## EXERCISE DIRECTIONS
No pictures, please: print exactly the lines from the one that contains "At what coordinates" through the last line of the listing.

## DATA SHOWN

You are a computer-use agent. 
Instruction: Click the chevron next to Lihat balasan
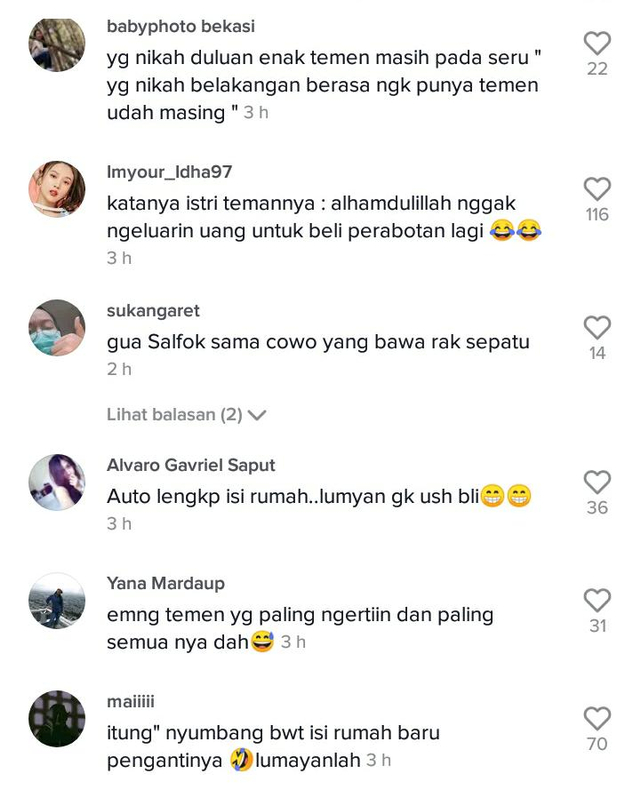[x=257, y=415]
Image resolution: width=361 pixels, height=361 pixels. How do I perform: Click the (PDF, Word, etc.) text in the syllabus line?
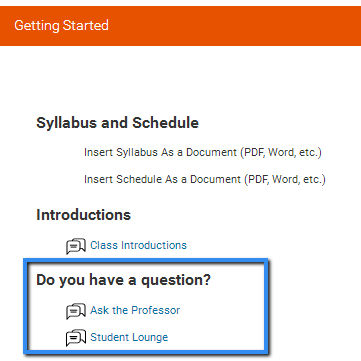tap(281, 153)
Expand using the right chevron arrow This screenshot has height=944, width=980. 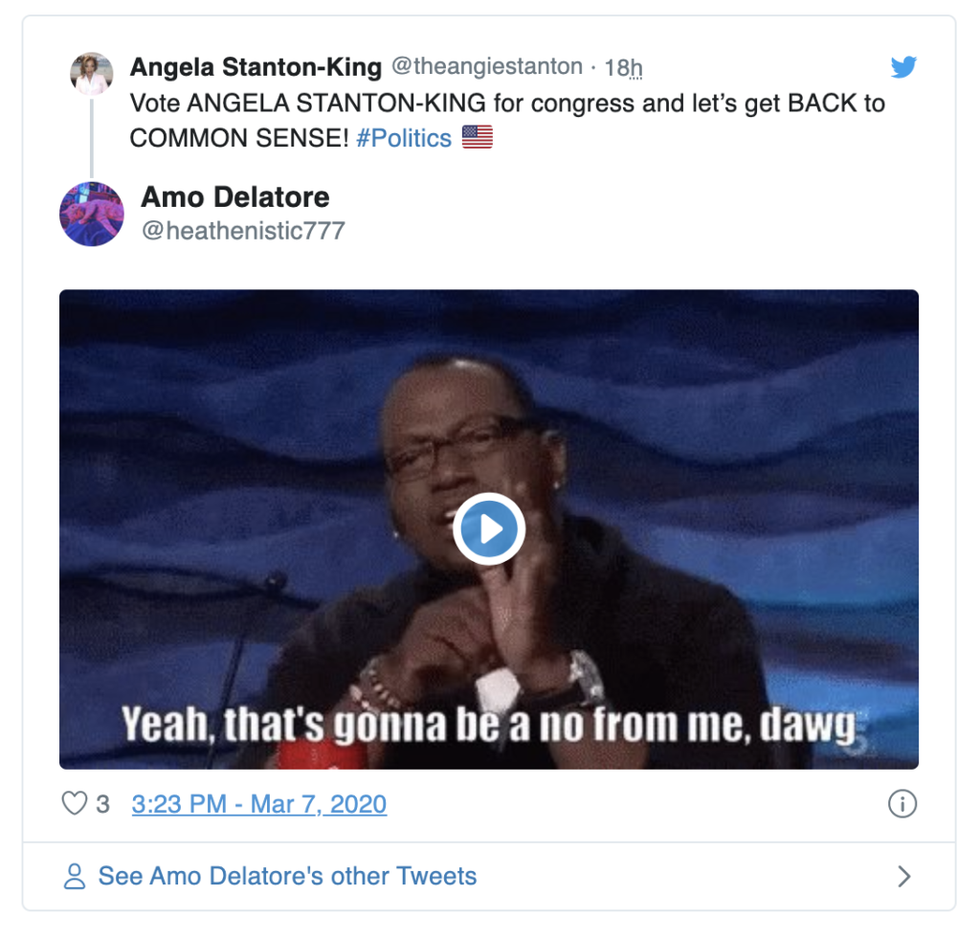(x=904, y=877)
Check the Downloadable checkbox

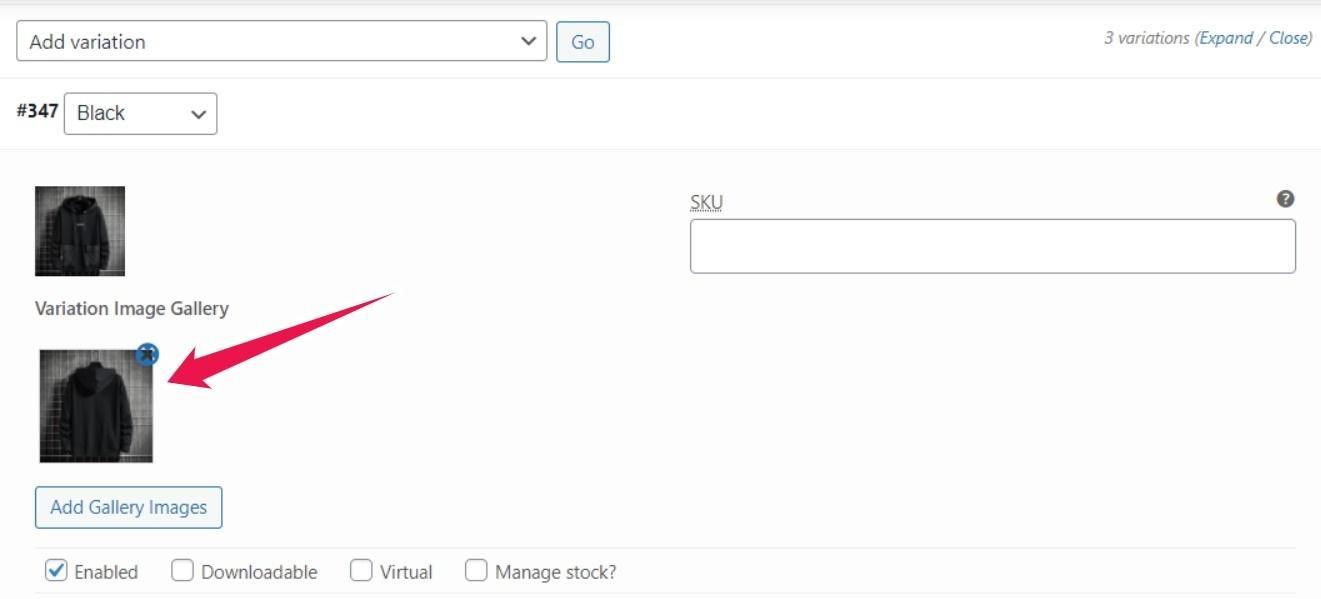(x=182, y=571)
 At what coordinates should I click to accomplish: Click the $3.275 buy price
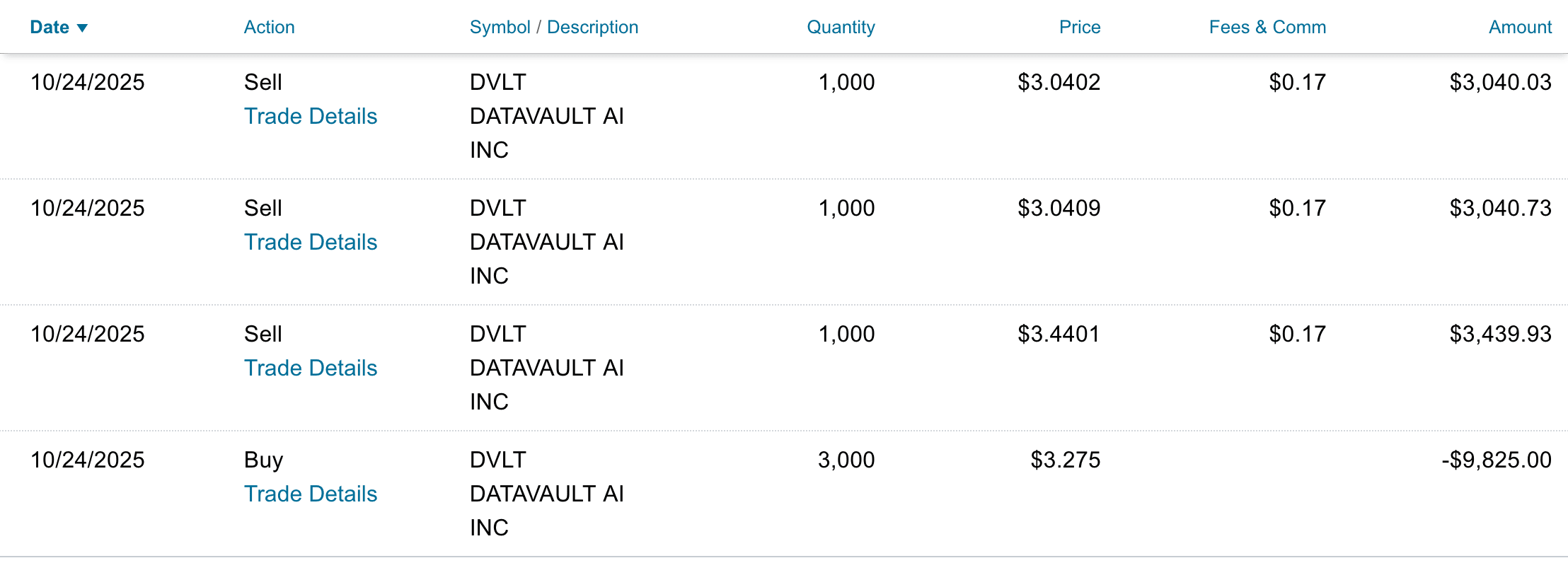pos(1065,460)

## RESULT OF THE TASK
 At what coordinates should I click to accomplish: Click the $3.275 buy price
pos(1065,460)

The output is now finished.